A radiograph is a picture of the body part examined produced by transmission of X-rays through the region to the imaging medium. This is today usually digital e.g. a phosphorus-plate. The X-rays reaching the plate generate excitated electrons in the plate. The plate is subsequently read digitally and the data are transferred to an imaging processor (computer) for final image elaboration. Digital images can be evaluated on a workstation and can by the use of PACS (Picture Archival and Communication System) be archived and distributed digitally. The images can thereby be available in several places simultaneously.

 

The images below show examples of equipment for radiography. The image formation is based on the passage of X-rays through the body to a digital medium e.g. a phosphorus containing plate, which subsequently is read in the digital reader.

 

The image formation is based on the X-rays, which are not absorbed in the body and therefore reach the imaging medium.

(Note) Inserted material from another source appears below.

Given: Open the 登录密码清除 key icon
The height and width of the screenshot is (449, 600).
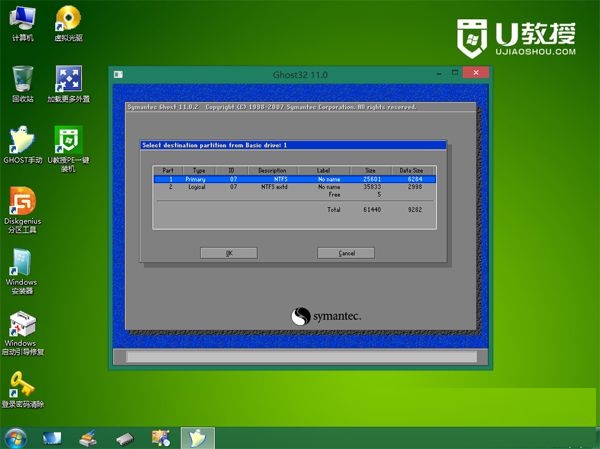Looking at the screenshot, I should click(23, 389).
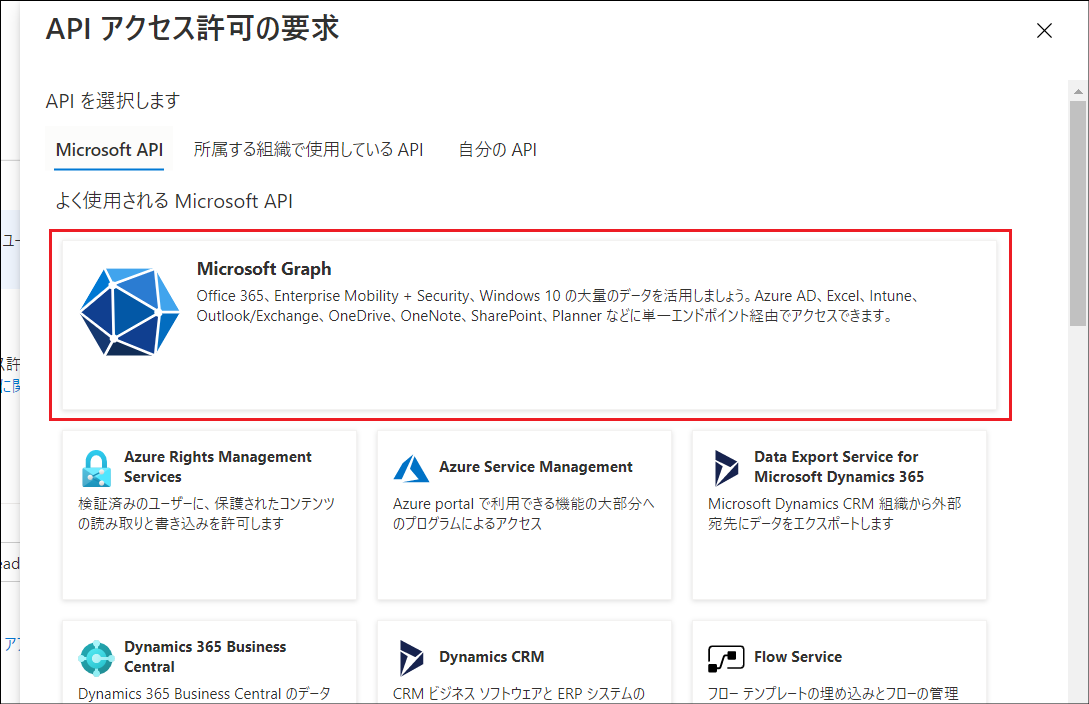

The absorption of X-rays through the body depends on the tissues they pass (tissue density and thickness) and the X-ray quality. Bone surfaces having a high X-ray absorption appear light, and air, which does not absorb radiation, is black. Fatty tissue has lower density (is darker) than other soft tissues. Fat occurs in the bone marrow between bone trabeculae and contributes to the clear delineation of internal bone trabeculae. They present white due to their relative high density against the dark fatty tissue, e.g. in the heel bone (calcaneus).

 

Lateral radiograph of the calcaneus showing a clear delineation of the bone trabeculae (white arrow) due to the presence of contrasting fatty tissue in the bone marrow. The image in addition shows new bone formation at the attachment of tendons to bone (black arrows).